* To be done:
**1.** In the podcast transcript on fonts and branding, what is Sharilyn Fairweather's job title?
**2.** Continue the podcast transcript on fonts and branding from its final line.

* Document:

Sharilyn Fairweather recaps her session “What the Font?” — a look at how consistent (and inconsistent) typography represents your brand.
Transcripts have been lightly edited for clarity and readability.
Andy Johns: What the font? That’s what we’ll be talking about on this episode of StoryConnect: The Podcast. My name is Andy Johns, your host, and I’m joined on this episode by Sharilyn Fairweather, who is the Multimedia Design Specialist with Flathead Electric Cooperative. Sharilyn, thank you for joining me.
Sharilyn Fairweather: Thank you so much for having me.
Andy Johns: So we’re having a little bit of fun. I appreciate the session title here. We’re recording this one once again at the NIC Conference with NWPPA out here in Portland, Oregon. And the title that you did, Sharilyn for your session was “What the Font: Choosing and Using a Typographic System to Represent your Brand.” So number one point, I don’t know if you came up with the title or not, but points for an eye-catching title there. But let’s talk about it. And if you know me, folks who are listening to this are going to say “Andy’s talking about design and fonts?” but here we go. I’m going to be leaning on Sharilyn, obviously, to carry most of the conversation. But it was a pretty lively discussion. This was the right crowd to have a pretty lively discussion about fonts yesterday.
Sharilyn Fairweather: Yeah, it was a lot of fun.
Andy Johns: So with some of the tips, and we’ll get into plenty of them, but what are you — I guess let’s just talk through kind of your your daily job. What do you do on a regular basis for the co-op?
Sharilyn Fairweather: Well, on a regular basis, I do graphic design, photography and videography for Flathead Electric Cooperative. So this means that I will do layout for our newsletter. I will do ad design and anything that we need internally that is member-facing.
Andy Johns: Got it. When we’re talking about a brand, a lot of people think, you know, you got the brand. We got our logo. That’s our brand. But obviously with this session, you’re talking about just how deep that goes for brand recognition. Tell me a little bit more about that.
Sharilyn Fairweather: Yeah, it is. It’s more than just your logo because you can slap your logo on anything, and it can be “branded” but it’s really not. It’s more about using consistency with the colors that you use, using consistency with the fonts that you use and just making it all look cohesive. So what you’re giving out to people, they can tell like, “Oh, this is from Flathead Electric Cooperative.”

* Raw records:
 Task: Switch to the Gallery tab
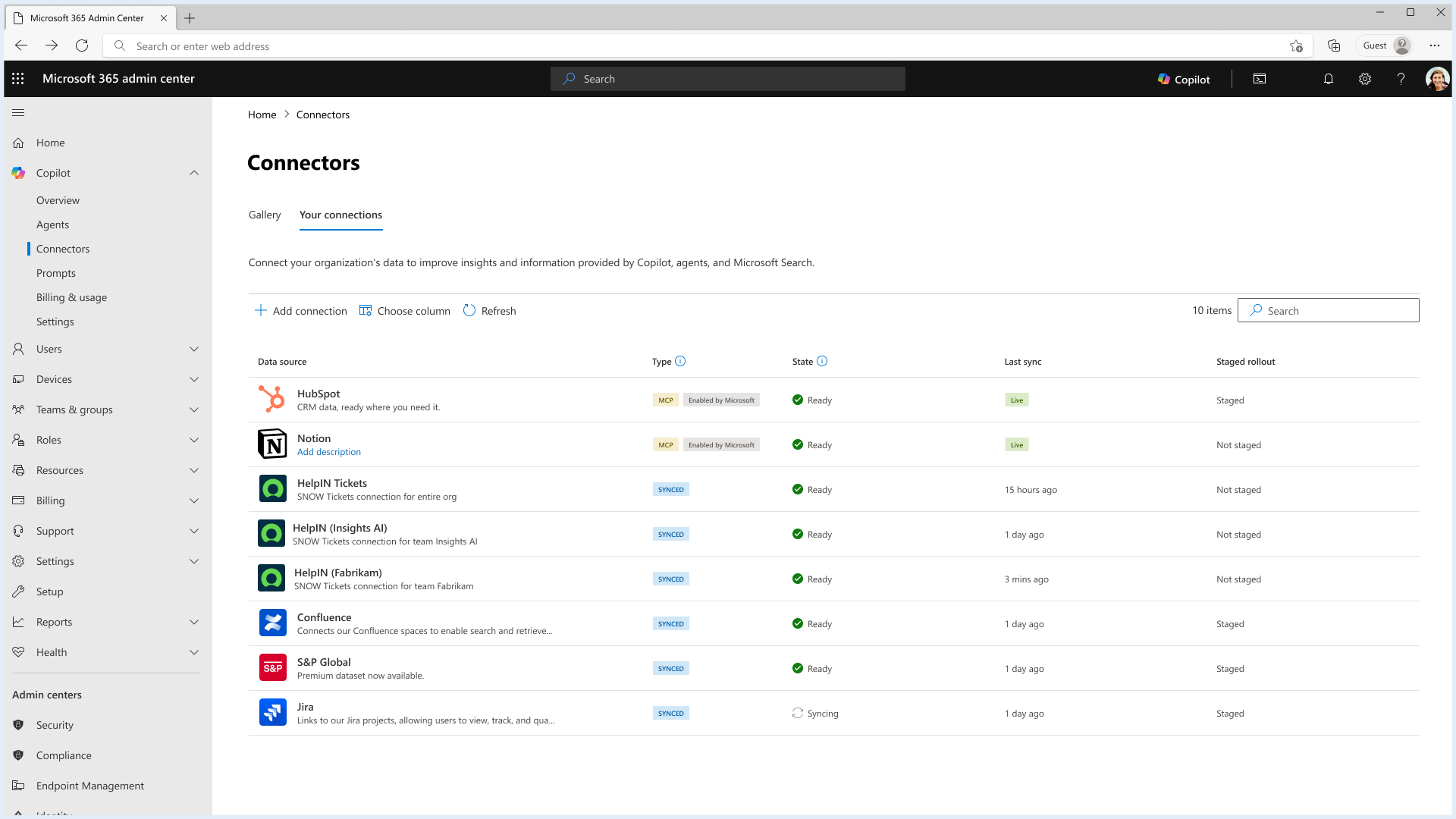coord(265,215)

==

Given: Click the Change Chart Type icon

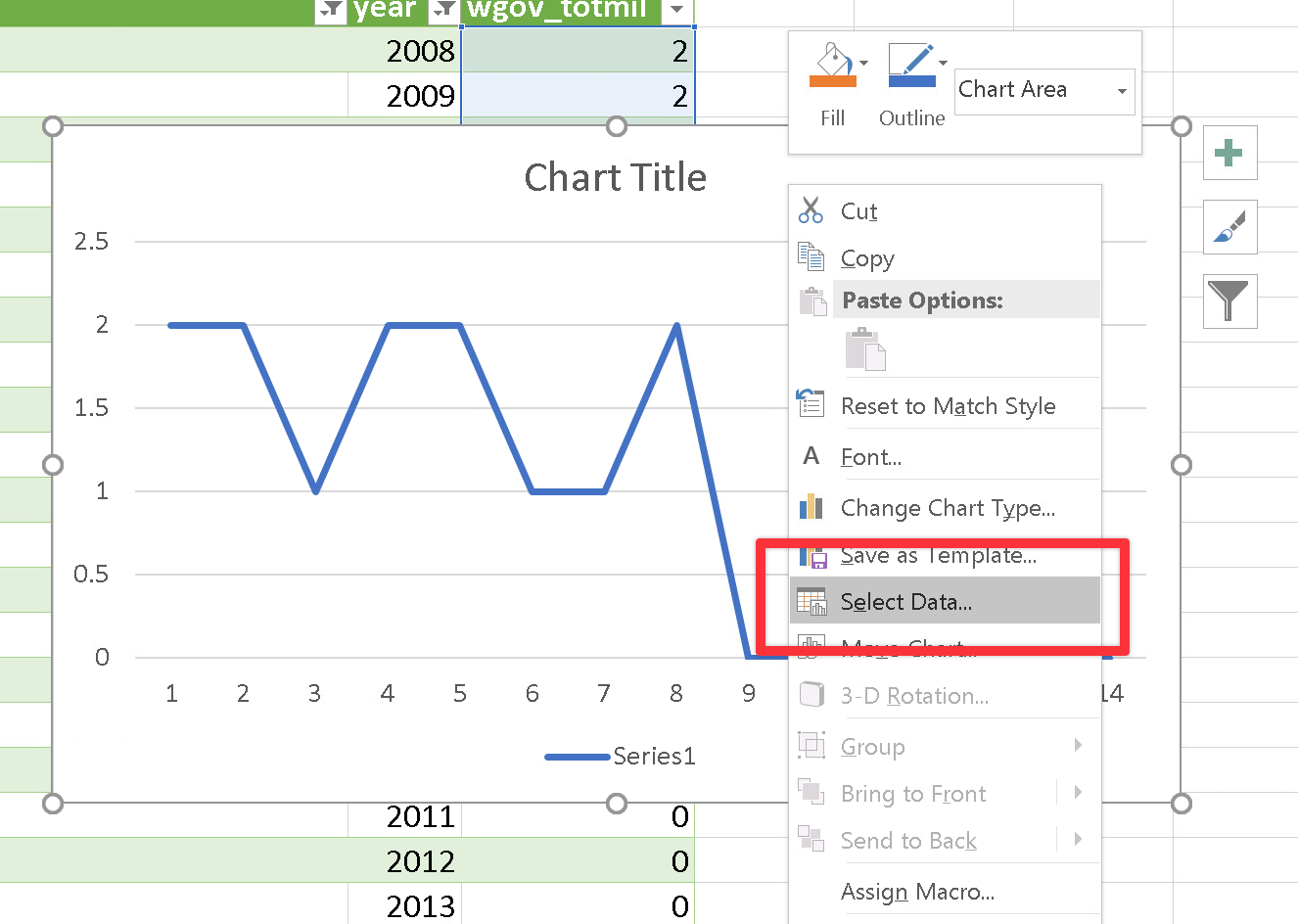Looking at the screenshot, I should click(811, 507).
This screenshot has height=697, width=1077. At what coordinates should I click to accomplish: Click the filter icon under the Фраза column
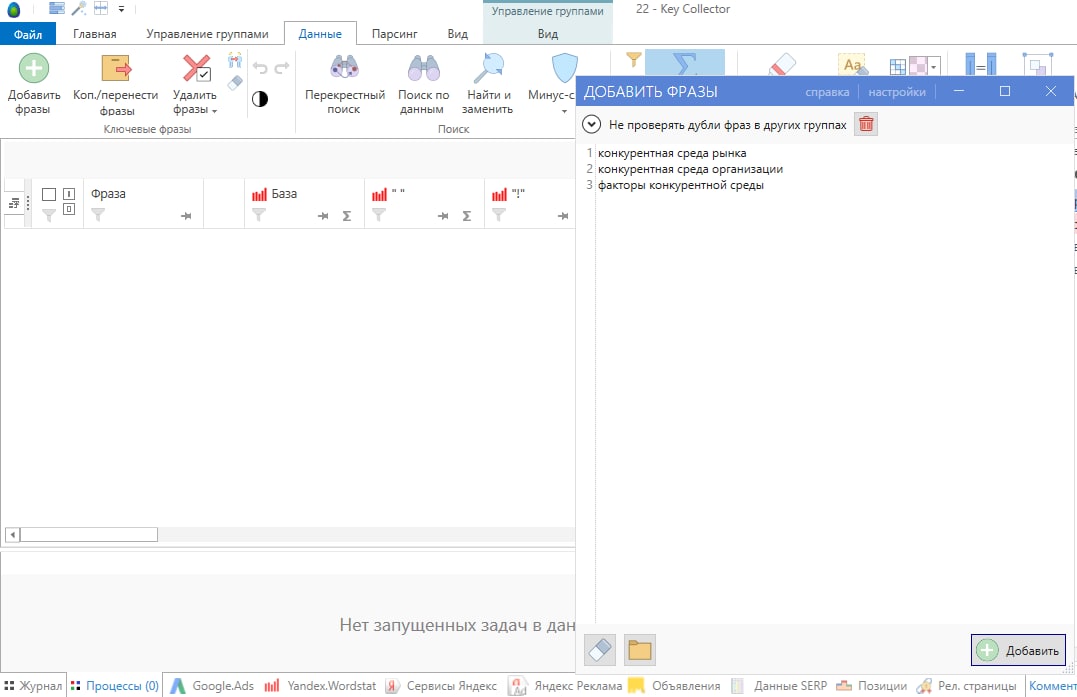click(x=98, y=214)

* Solved tasks:
**1.** Multimedia Design Specialist with Flathead Electric Cooperative.

**2.**
Andy Johns: Do you think most co-ops or most utilities out there pay attention to that level of detail? Or what was the reaction from the folks in the room yesterday?
Sharilyn Fairweather: Yes, a lot of them were like, “Oh yes, yay, yay,” because we’re the communicators. So, yeah, we have more of a marketing background. So we know things about branding and typefaces. And I think other people were maybe more like, “Oh, I never had thought of that before.”
Andy Johns: It would have been a very different audience if this had been at an engineering conference or finance and accounting.
Sharilyn Fairweather: Oh man, that would have just fallen on deaf ears. It would have been like I’m talking a different language, I feel like.
Andy Johns: Right, right. Well, let’s talk a little bit about what you guys do. So what are some of the things that you do to hold your brand together when it comes to the typeface and font?
Sharilyn Fairweather: Right. Well, I don’t do it perfectly, but anything that is member-facing … So anything that’s like professionally designed is going to be done by me, and it’s going to be done in our brand fonts. So I have like a system all lined out of this is what we use for our serif font. This is what we use for our sans serif.
Andy Johns: Do you mind sharing some of those?
Sharilyn Fairweather: Of what they are?
Andy Johns: Which fonts they are.
Sharilyn Fairweather: Yes, we use a font called Brandon Text, and that is our sans serif font. And I chose it because it’s very friendly and approachable. But also it’s actually it’s the font that was used in our logo, which wasn’t designed by me, but it does tie in well that way. And then we use a slab serif called Forro, and these are both designed by the same font foundry, so they work well together. And then we also use a, and I’m probably going to mispronounce this, but our serif font is called Marbach, and it was also developed by that same font foundry. So that’s a good key if you’re looking for typefaces that work well together is to go to whoever designed it, they’re going to be. It’s going to be like, there’s actually people who sit around in design fonts.
Andy Johns: Got it.
Sharilyn Fairweather: So, yeah.
Andy Johns: I bet that’s a wild and loud office setting there. A bunch of rowdy folks designing fonts all day. So where are these fonts showing up? You mentioned the newsletter basically anything that you guys are sending out as an official publication notice, that kind of thing, yes?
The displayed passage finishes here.